■ CONSEGNA 1: Per favore, riscrivi le righe delle voci a partire da quella che contiene "Star the 'area" fino a quella che contiene "[x=37, y=224]", sostituendo "Open" con "Launch" e lasciando invariato tutto il resto.

■ TESTO FORNITO:

+++++

Il presidente delle imprese edili: «Controlli sui ribassi delle gare»
«Non sappiamo come abbia fatto quella ditta a fare il 40% di ribasso d’asta, ma certo è ora di trovare un modo per calmierare i ribassi nelle gare d’appalto».
Lo dice Antonio Olivotto, presidente di Ance, la branca di Confindustria che si occupa dell’edilizia, di fronte alla domanda su come sia possibile che una ditta, nella fattispecie quella che si era aggiudicata i lavori dell’ostello all’ex Follador di Agordo (contratto rescisso per inadempienze il 18 gennaio scorso), possa pensare di eseguirli offrendo solo il 60% di quanto previsto dal progettista.
Viene il dubbio che il progettista abbia sbagliato i calcoli per eccesso...
«Non credo. Di solito è il contrario. Cioè il progettista fa un progetto da 2 milioni e poi semmai è costretto a rivederlo al ribasso per far sì che i lavori vengano assegnati. Inoltre si stanno diffondendo sistemi informatici che vanno a prevedere a monte tutte le interferenze nel progetto e a ridurre gli errori in fase esecutiva. Sistemi che, quindi, possono far capire all’impresa quale sia il prezzo giusto da fare».
E quindi? Normale che una ditta voglia accaparrarsi i lavori, ma il suo predecessore Domenico Limana diceva che, oltre a una certa soglia, sono appalti da allarme rosso.

+++++

■ CONSEGNA 2:
Rispondi a queste domande sull'articolo sui ribassi nelle gare d'appalto:
(a) Chi è il presidente di Ance?
(b) In che data è stato rescisso il contratto per i lavori dell'ostello all'ex Follador di Agordo?
(c) Quale percentuale di ribasso d'asta aveva offerto la ditta?

+++++

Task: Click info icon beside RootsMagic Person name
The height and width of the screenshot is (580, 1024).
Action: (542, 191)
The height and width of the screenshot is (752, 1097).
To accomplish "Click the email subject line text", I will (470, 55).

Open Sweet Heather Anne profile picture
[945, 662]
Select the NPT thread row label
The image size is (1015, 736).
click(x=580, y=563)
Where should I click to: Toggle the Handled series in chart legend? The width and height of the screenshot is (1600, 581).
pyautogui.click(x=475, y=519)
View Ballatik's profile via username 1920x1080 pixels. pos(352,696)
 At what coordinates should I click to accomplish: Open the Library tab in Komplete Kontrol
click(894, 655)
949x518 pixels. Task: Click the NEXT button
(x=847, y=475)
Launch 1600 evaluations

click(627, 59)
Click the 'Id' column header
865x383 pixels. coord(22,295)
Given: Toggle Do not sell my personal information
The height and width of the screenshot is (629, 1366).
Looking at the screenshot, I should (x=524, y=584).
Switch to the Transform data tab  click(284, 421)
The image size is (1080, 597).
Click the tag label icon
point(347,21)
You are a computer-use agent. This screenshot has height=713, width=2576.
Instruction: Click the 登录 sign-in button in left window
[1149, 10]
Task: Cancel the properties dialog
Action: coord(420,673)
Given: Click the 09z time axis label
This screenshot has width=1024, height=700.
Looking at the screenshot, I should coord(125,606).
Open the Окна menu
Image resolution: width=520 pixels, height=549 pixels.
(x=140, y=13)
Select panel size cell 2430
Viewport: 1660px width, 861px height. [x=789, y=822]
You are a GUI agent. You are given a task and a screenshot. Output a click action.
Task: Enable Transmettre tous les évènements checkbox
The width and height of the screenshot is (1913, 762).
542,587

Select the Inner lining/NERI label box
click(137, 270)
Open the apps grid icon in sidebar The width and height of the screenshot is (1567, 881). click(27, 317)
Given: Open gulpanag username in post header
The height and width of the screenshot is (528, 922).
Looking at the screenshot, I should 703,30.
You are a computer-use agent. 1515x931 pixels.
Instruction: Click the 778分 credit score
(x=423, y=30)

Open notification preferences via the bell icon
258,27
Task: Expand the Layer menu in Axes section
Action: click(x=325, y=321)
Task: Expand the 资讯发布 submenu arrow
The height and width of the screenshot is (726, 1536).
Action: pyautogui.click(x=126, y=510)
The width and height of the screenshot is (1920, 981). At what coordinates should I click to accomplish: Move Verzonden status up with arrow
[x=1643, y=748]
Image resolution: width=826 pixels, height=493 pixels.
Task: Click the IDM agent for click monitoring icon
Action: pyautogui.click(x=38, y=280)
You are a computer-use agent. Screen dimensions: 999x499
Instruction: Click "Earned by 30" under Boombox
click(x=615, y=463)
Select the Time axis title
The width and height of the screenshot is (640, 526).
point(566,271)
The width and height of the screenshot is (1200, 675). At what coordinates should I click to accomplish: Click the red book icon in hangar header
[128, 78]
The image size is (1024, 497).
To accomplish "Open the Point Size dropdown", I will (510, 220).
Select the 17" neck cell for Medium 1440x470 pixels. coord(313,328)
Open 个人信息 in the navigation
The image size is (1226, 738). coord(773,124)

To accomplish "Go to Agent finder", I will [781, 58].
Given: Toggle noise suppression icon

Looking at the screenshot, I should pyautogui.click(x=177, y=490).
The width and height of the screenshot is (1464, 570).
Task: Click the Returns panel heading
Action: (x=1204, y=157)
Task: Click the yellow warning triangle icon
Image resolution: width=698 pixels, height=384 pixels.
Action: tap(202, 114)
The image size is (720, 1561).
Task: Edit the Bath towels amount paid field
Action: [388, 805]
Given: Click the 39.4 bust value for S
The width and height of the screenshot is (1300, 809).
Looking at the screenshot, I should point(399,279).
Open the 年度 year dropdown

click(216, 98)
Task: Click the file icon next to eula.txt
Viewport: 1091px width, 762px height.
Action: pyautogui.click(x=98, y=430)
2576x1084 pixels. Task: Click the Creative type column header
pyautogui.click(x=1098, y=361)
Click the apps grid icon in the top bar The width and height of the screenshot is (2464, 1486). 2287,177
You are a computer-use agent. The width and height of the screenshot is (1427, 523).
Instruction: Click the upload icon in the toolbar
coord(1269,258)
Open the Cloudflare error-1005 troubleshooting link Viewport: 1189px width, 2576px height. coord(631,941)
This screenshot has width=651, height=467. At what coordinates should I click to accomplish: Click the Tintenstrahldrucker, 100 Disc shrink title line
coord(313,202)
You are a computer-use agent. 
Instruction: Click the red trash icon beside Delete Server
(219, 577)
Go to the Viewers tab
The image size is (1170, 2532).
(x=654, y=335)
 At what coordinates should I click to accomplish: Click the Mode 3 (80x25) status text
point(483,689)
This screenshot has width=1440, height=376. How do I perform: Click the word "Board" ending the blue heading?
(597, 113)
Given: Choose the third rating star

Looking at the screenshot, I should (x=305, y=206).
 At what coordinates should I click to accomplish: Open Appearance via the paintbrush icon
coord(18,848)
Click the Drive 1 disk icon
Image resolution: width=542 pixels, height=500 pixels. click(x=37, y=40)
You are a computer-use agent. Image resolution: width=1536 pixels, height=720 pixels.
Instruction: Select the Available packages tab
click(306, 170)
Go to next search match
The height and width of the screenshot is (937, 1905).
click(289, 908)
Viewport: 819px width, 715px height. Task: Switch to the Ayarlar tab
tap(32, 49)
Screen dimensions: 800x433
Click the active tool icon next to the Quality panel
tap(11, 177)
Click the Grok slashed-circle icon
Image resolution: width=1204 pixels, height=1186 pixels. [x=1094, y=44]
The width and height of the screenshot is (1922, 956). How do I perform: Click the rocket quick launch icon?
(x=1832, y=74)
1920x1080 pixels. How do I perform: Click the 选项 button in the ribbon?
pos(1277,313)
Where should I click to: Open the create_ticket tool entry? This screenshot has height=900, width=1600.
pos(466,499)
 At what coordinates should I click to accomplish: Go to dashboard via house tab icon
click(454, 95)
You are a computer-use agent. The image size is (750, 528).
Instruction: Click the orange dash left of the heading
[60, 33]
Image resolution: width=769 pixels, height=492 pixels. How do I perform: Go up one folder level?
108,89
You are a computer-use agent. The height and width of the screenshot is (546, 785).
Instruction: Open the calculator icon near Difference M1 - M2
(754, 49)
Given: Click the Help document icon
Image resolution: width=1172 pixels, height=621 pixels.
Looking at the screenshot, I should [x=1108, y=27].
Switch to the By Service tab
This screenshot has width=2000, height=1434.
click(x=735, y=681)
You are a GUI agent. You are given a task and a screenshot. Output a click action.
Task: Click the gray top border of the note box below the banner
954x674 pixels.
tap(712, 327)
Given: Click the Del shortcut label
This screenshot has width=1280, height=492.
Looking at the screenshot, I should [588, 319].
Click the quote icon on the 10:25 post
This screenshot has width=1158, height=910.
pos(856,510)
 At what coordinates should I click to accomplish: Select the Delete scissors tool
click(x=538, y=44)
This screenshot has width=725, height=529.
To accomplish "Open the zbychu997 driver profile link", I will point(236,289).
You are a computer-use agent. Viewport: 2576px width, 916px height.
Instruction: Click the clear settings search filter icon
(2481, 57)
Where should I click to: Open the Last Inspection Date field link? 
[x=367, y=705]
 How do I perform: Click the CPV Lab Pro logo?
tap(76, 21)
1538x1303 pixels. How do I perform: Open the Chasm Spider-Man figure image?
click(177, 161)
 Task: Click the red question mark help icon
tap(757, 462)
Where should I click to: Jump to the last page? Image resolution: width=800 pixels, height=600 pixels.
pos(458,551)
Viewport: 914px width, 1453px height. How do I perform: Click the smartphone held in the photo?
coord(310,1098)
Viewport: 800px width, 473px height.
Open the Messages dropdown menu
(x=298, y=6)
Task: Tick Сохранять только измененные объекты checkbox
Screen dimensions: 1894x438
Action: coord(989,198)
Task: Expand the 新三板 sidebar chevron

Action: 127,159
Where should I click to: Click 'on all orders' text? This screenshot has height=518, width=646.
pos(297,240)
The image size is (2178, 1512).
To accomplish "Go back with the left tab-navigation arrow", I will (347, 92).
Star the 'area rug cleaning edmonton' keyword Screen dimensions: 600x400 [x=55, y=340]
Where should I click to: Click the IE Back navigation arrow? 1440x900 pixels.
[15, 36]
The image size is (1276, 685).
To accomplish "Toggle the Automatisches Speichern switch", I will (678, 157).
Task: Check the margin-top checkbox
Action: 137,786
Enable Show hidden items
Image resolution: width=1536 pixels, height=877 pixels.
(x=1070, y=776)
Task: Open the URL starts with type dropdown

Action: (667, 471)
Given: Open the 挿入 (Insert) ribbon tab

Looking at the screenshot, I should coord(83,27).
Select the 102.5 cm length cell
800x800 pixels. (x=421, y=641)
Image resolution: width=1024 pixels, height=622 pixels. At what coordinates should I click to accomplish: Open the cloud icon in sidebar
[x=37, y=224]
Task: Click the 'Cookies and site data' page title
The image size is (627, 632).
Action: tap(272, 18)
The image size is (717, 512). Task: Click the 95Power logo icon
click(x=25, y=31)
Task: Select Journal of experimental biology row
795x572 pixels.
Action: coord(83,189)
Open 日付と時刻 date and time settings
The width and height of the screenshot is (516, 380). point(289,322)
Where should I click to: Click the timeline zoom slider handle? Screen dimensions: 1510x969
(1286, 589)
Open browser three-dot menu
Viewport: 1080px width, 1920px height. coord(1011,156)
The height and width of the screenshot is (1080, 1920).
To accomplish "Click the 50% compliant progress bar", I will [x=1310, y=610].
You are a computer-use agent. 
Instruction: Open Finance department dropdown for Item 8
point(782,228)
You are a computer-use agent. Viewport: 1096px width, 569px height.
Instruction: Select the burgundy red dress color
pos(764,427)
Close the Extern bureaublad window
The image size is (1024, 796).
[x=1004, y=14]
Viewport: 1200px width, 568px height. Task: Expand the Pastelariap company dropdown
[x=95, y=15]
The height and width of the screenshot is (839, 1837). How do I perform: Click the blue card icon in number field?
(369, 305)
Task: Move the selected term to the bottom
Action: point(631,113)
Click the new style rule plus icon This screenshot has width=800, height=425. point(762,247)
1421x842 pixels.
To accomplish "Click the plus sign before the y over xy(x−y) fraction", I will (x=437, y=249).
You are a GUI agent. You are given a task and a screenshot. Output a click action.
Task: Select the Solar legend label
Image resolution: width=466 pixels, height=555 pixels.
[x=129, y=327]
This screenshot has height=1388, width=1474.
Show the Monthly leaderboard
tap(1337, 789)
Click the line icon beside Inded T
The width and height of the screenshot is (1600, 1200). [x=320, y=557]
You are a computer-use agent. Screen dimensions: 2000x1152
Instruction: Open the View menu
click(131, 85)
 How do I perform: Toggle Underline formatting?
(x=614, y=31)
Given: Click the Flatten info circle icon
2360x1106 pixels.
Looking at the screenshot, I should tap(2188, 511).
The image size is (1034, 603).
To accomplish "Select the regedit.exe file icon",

+++++

■ RISPOSTA CORRETTA 1:
Star the 'area rug cleaning edmonton' keyword Screen dimensions: 600x400 [x=55, y=340]
Where should I click to: Click the IE Back navigation arrow? 1440x900 pixels.
[15, 36]
The image size is (1276, 685).
To accomplish "Toggle the Automatisches Speichern switch", I will (678, 157).
Task: Check the margin-top checkbox
Action: 137,786
Enable Show hidden items
Image resolution: width=1536 pixels, height=877 pixels.
(x=1070, y=776)
Task: Launch the URL starts with type dropdown

Action: (667, 471)
Given: Launch the 挿入 (Insert) ribbon tab

Looking at the screenshot, I should coord(83,27).
Select the 102.5 cm length cell
800x800 pixels. (x=421, y=641)
Image resolution: width=1024 pixels, height=622 pixels. At what coordinates should I click to accomplish: Launch the cloud icon in sidebar
[x=37, y=224]

■ RISPOSTA CORRETTA 2:
(a) Antonio Olivotto.
(b) Il 18 gennaio scorso.
(c) Il 40%.